如何从通用模板<typename T>中提取lambda的Return Type和Variadic Parameters Pack

Question

I want to create a templated class or function, that receives a lambda, and puts it internally in std::function<> Lambda could have any number of input parameters [](int a, float b, ...) std::function<> should correspond to the lambda's operator()'s type

template <typename T> 
void getLambda(T t) {
   // typedef lambda_traits::ret_type RetType; ??
   // typedef lambda_traits::param_tuple --> somehow back to parameter pack Args...
   std::function<RetType(Args...)> fun(t);
}

int main() {
    int x = 0;
    getLambda([&x](int a, float b, Person c){}); 
}

So I need to somehow extract the Return Type and Parameter Pack

Answer here suggests to use partial spec on lambda's :: operator()

template <typename T>
struct function_traits : public function_traits<decltype(&T::operator())>
{};

template <typename ClassType, typename ReturnType, typename... Args>
struct function_traits<ReturnType(ClassType::*)(Args...) const>
// we specialize for pointers to member function
{
    enum { arity = sizeof...(Args) };
    // arity is the number of arguments.

    typedef ReturnType result_type;

    template <size_t i>
    struct arg
    {
        typedef typename std::tuple_element<i, std::tuple<Args...>>::type type;
        // the i-th argument is equivalent to the i-th tuple element of a tuple
        // composed of those arguments.
    };
};

But I need a way to convert tuple<> back to parameters pack, to create a proper std::function<> instantiation

Answer 1

template <typename T>
struct function_traits : public function_traits<decltype(&T::operator())>
{};

template <typename ClassType, typename ReturnType, typename... Args>
struct function_traits<ReturnType(ClassType::*)(Args...) const>
// we specialize for pointers to member function
{
    using result_type = ReturnType;
    using arg_tuple = std::tuple<Args...>;
    static constexpr auto arity = sizeof...(Args);
};

template <class F, std::size_t ... Is, class T>
auto lambda_to_func_impl(F f, std::index_sequence<Is...>, T) {
    return std::function<typename T::result_type(std::tuple_element_t<Is, typename T::arg_tuple>...)>(f);
}

template <class F>
auto lambda_to_func(F f) {
    using traits = function_traits<F>;
    return lambda_to_func_impl(f, std::make_index_sequence<traits::arity>{}, traits{});
}

The code above should do what you want.

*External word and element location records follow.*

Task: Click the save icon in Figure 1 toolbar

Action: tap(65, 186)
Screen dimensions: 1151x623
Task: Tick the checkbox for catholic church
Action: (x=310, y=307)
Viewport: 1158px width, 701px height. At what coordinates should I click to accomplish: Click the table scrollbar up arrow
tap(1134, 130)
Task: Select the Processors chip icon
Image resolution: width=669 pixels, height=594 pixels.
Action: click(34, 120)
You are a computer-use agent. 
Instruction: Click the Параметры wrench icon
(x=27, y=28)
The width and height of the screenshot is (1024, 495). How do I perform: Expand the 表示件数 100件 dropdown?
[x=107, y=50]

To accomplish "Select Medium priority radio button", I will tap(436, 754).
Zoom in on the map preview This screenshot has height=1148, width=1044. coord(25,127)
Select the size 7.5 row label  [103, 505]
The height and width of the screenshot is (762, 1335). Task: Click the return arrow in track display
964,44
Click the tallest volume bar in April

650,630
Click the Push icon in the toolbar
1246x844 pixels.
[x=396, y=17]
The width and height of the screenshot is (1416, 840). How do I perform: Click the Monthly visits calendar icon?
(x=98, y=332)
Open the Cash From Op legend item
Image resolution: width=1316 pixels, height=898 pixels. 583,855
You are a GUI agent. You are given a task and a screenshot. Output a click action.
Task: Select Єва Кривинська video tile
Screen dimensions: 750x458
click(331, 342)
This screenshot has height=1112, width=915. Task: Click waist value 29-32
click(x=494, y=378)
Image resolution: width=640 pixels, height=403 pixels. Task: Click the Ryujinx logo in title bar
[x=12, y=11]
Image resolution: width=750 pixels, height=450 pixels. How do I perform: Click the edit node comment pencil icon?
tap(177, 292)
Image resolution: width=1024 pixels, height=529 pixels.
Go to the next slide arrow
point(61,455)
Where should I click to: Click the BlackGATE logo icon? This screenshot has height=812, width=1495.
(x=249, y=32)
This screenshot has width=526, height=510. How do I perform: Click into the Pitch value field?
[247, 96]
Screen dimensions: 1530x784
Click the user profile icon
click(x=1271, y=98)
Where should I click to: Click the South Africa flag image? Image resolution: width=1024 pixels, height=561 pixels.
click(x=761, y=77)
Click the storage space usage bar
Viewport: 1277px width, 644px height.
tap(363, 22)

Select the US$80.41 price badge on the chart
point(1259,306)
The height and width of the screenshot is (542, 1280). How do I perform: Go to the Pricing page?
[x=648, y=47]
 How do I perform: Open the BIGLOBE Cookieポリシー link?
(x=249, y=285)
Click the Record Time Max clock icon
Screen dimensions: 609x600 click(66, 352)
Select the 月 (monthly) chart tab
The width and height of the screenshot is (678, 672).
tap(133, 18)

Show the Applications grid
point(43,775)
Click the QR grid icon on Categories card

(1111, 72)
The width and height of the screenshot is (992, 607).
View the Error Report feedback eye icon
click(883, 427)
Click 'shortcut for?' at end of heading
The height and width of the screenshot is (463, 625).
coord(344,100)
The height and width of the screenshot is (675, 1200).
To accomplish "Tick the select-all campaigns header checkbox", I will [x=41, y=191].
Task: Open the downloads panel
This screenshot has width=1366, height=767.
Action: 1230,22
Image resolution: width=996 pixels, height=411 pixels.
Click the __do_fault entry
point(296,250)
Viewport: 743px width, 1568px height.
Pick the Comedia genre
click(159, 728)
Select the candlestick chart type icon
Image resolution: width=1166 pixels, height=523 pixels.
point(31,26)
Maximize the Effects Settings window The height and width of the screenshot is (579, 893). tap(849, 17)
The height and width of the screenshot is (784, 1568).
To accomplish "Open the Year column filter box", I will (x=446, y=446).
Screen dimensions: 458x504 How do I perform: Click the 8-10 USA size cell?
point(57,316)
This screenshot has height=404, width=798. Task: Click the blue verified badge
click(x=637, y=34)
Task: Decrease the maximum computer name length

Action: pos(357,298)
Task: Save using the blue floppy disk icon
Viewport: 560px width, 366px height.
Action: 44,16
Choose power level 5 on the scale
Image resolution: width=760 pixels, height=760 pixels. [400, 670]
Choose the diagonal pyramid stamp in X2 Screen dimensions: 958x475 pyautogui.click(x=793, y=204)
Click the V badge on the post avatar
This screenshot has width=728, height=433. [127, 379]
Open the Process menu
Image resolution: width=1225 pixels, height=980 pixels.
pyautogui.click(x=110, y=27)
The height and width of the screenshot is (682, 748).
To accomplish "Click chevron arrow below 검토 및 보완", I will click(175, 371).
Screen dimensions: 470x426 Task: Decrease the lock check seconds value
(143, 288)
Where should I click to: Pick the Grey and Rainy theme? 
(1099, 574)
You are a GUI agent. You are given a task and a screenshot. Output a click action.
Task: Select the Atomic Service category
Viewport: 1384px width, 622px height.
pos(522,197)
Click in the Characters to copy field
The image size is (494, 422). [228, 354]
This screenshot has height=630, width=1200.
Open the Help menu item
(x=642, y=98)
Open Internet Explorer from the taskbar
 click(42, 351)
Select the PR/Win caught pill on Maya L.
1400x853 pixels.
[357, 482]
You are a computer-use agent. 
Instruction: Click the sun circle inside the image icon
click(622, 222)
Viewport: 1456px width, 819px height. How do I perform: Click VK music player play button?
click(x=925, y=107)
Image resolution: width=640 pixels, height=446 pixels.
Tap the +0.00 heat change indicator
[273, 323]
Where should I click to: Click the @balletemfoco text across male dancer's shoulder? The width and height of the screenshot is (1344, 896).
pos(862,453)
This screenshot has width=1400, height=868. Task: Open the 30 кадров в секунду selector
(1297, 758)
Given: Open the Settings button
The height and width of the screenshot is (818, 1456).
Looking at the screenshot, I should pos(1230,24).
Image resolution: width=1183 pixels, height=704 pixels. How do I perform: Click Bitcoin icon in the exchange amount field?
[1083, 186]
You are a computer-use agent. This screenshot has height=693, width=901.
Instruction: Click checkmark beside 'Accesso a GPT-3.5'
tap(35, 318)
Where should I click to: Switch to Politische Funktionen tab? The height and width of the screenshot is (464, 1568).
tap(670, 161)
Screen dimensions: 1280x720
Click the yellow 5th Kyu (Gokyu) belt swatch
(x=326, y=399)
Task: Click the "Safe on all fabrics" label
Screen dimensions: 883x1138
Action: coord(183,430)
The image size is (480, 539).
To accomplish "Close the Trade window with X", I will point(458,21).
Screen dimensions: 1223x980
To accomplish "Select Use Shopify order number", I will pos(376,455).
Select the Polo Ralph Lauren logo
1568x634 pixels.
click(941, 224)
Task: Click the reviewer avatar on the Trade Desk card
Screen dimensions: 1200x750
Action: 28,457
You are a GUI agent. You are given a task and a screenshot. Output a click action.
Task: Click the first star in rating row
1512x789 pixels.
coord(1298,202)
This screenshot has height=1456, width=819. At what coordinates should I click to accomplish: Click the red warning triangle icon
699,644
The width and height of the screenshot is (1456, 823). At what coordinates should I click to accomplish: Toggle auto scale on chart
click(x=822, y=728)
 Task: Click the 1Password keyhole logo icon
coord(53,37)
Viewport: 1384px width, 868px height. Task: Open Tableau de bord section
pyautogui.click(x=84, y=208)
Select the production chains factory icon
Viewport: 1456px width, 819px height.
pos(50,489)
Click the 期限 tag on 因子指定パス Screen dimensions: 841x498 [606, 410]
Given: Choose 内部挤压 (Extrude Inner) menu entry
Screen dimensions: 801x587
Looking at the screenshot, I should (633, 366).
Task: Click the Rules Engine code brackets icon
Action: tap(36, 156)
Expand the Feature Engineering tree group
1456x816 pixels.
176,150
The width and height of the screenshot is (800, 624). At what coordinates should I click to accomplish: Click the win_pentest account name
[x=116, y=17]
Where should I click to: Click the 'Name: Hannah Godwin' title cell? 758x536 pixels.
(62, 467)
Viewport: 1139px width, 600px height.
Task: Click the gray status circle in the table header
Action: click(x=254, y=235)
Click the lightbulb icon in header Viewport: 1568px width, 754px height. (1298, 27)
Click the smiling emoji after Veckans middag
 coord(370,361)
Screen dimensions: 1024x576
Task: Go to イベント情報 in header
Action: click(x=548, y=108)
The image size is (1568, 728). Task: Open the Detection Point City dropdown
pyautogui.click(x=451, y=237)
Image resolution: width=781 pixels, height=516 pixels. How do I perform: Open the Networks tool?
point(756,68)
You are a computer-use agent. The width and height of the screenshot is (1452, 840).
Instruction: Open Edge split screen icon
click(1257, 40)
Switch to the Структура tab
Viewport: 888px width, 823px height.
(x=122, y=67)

The main idea, as you can see, is to create an integer pack. This is the non-type template equivalent of variadics. I don't know of any technique by which you can use such a pack without calling another function, so typically in these situations with tuples you'll see a nested "impl" function that does all the work. Once you have the integer pack, you expand it while accessing the tuple (works for getting the values too).

On a stylistic note: use using , not typename , especially in template heavy code as the former can alias templates too. And don't use that enum trick to store a static value without it using space; compilers will optimize this out anyhow and just using a static constexpr integer is much clearer.